→ SOURCE PASSAGE:

Mother has been repeatedly accused of dishonesty during the submissions made to the court on behalf of Father in a highly critical attack. She admits misleading the father in respect of her trip with the children; however, the context in which she made the decision to act in that way has not been sought to be determined. I am not prepared to make a finding that she has behaved egregiously, as Mr Turner suggests; however, nor do I make a finding that her conduct was justified, as Mr Verdan would argue; neither do I make a finding that Father has manufactured the subsequent variation of the date of relocation, as Mother submits; nor do I find that this variation actually happened. I cannot do so because I have not heard evidence tested from the parties. The parties have asked me to determine this matter on submissions alone, and therefore I consider that the court should review the current situation and how to go forward in a child-centred way.
I have read all of the evidence filed in addition to the skeleton arguments and position statements and listened to careful submissions. This is not unusual. My role in such a hearing is to plot a course between the more florid arguments raised on behalf of the parties to attempt to find a workable solution in the best interests of the children. I do not take into consideration what each party may or may not have given up in order to reach terms on the divorce agreement. I am working with reference to that written agreement and the situation which currently prevails and attempting to devise a future strategy given that the parties cannot agree these terms. Any solution which the court has to impose is likely to be imperfect and/or not meet the wishes of one or other of the parties, which is why it is preferable for them to reach an agreement with some give and take. The parents and the children, of course, have to live the arrangement.
It is, in my judgment, most unfortunate that Father failed to properly review his position after the receipt of the CAFCASS report in early November. This would have been an appropriate and child-centred approach. Instead, the father seemed to have concentrated on being tactical. Father’s position with regard to the Home Office was admitted by Mr Turner during his oral submissions to be a tactical position. This was most unattractive. This is not a financial remedy case but a welfare-focused determination in respect of children. The CAFCASS officer was quite clear that, in her considered opinion, a summary return would not be in their best interests.

→ GOAL:
Print everything in the judgment excerpt from "It is, in my" down to "their best interests.", word for word.

→ EXTRACTED DATA:
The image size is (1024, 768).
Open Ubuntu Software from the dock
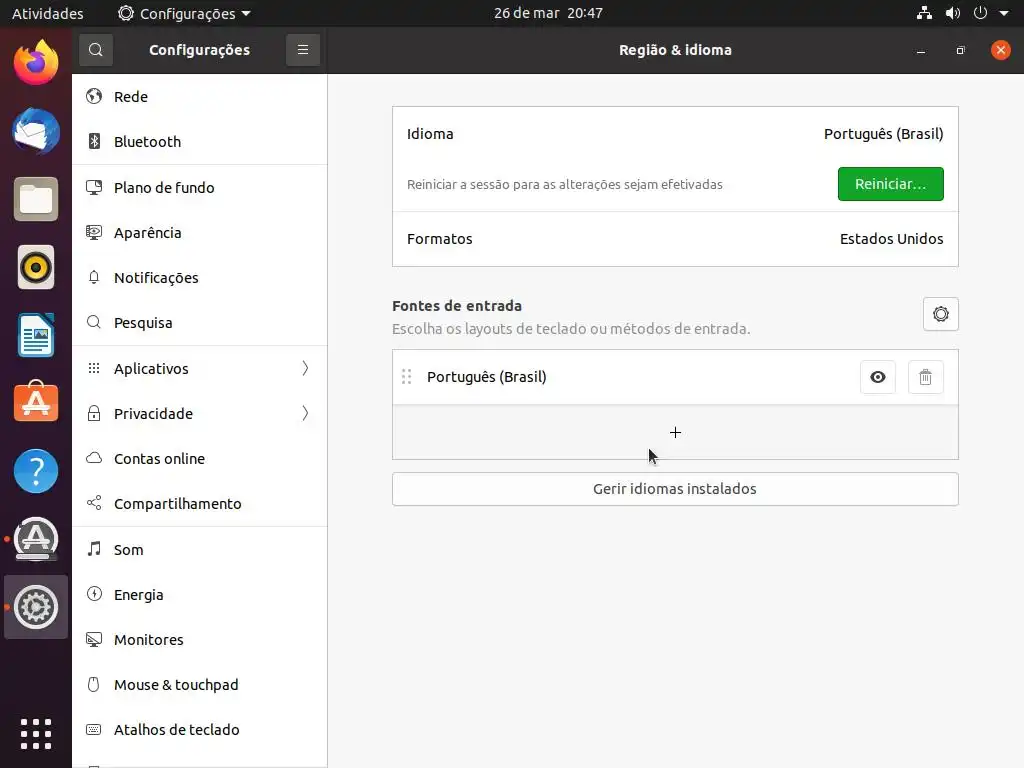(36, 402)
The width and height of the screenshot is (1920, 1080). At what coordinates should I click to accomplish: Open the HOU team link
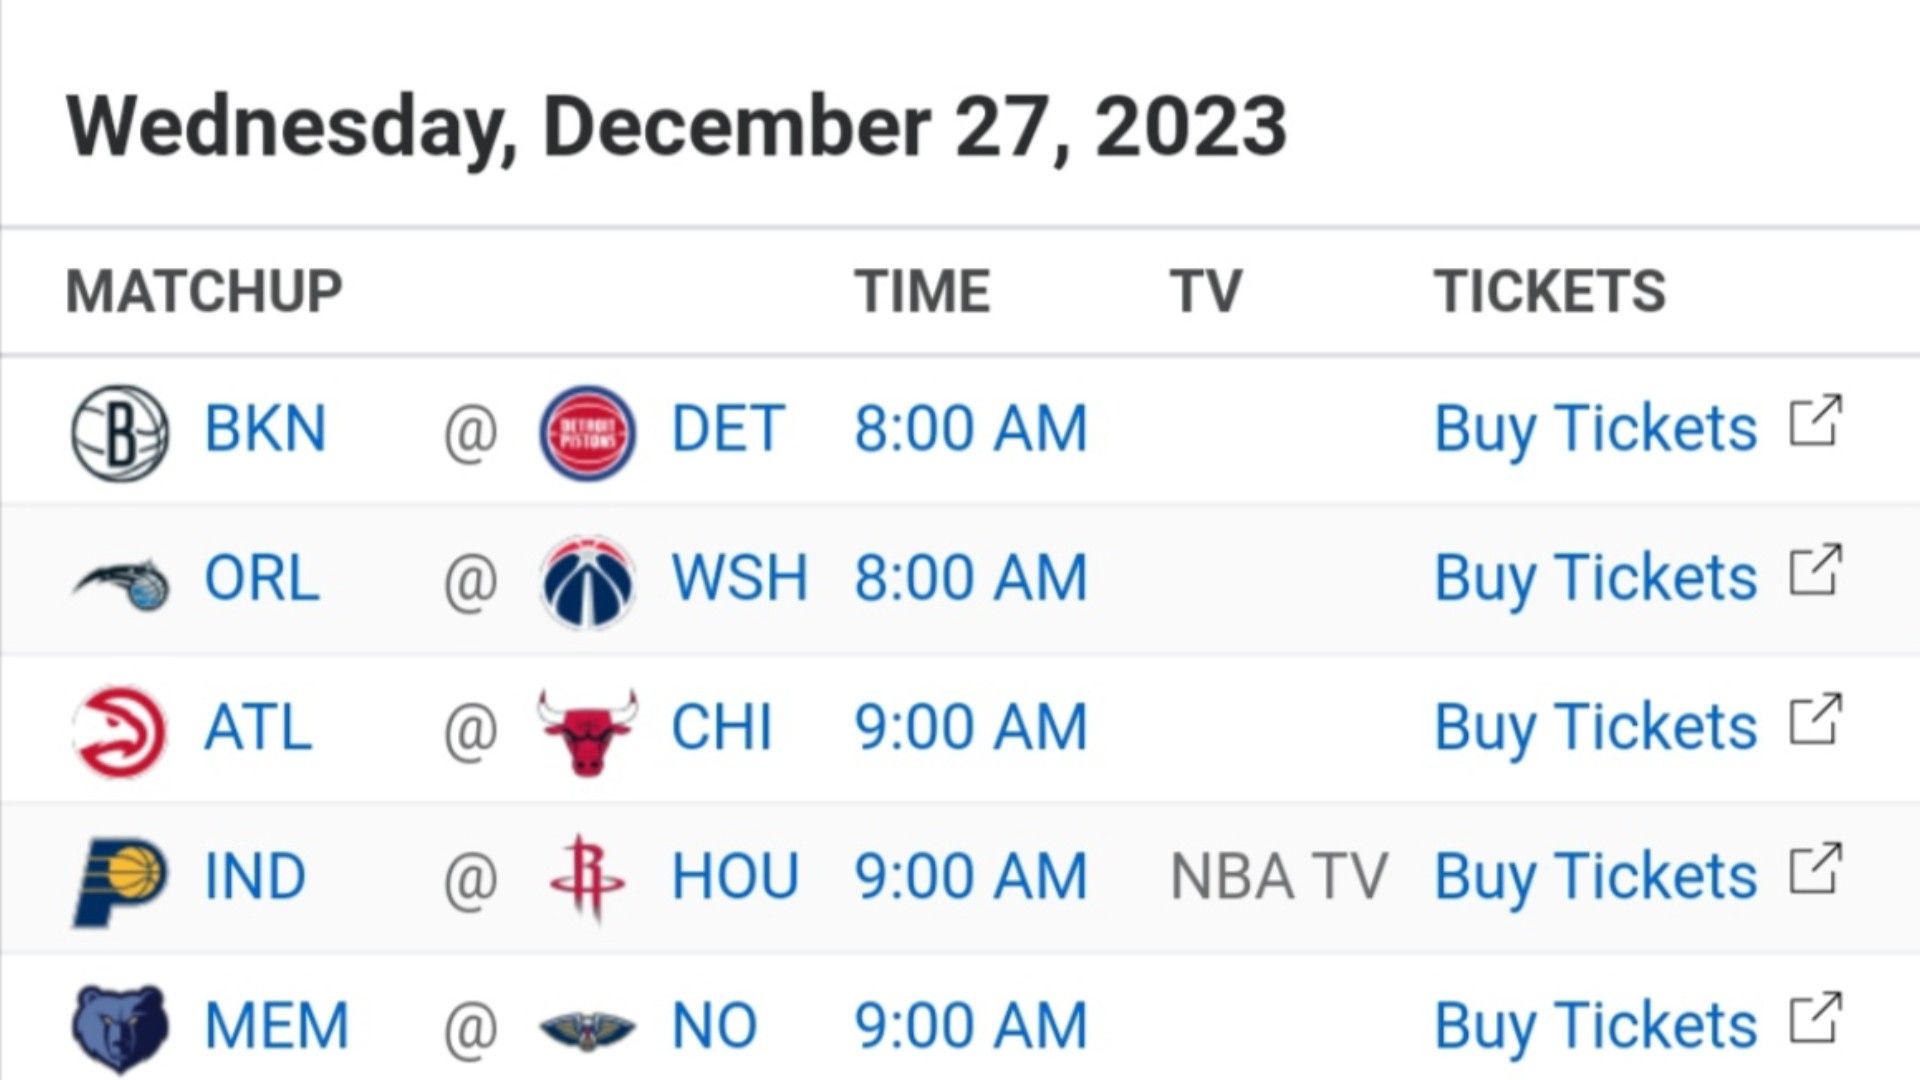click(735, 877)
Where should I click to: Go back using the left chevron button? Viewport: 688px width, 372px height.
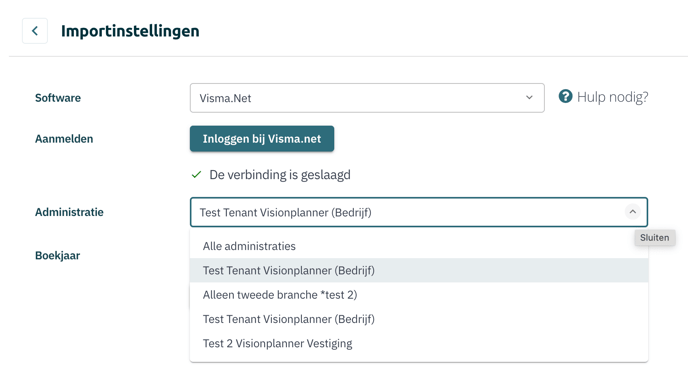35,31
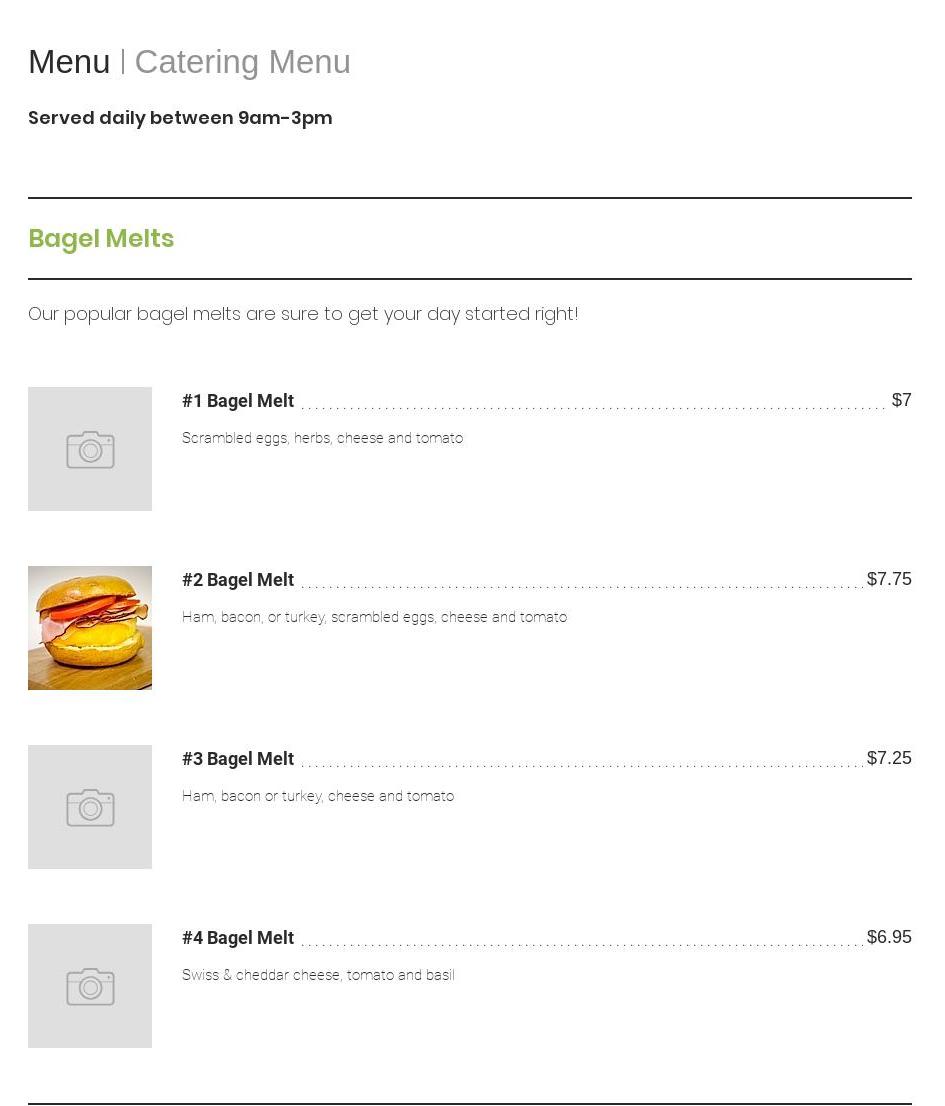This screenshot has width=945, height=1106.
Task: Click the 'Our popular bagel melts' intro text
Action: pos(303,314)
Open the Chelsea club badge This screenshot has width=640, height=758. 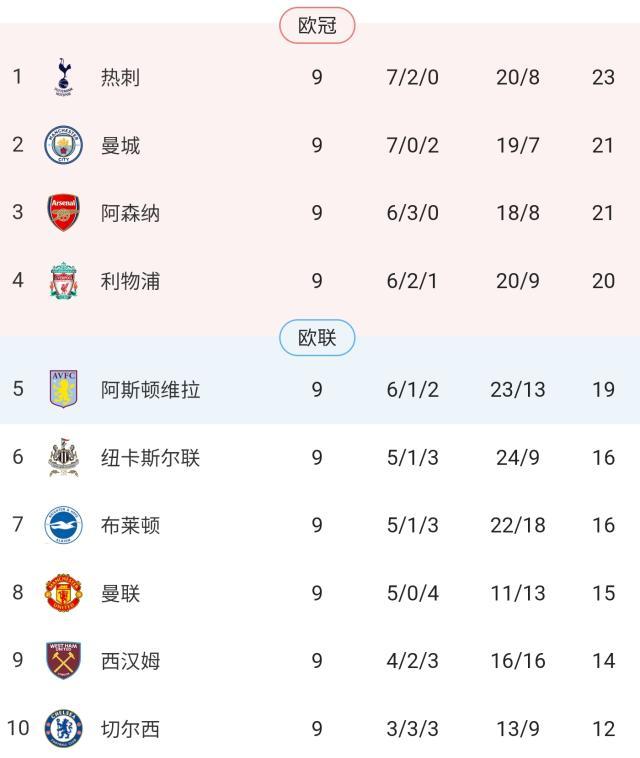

→ SOLUTION:
It is, in my judgment, most unfortunate that Father failed to properly review his position after the receipt of the CAFCASS report in early November. This would have been an appropriate and child-centred approach. Instead, the father seemed to have concentrated on being tactical. Father’s position with regard to the Home Office was admitted by Mr Turner during his oral submissions to be a tactical position. This was most unattractive. This is not a financial remedy case but a welfare-focused determination in respect of children. The CAFCASS officer was quite clear that, in her considered opinion, a summary return would not be in their best interests.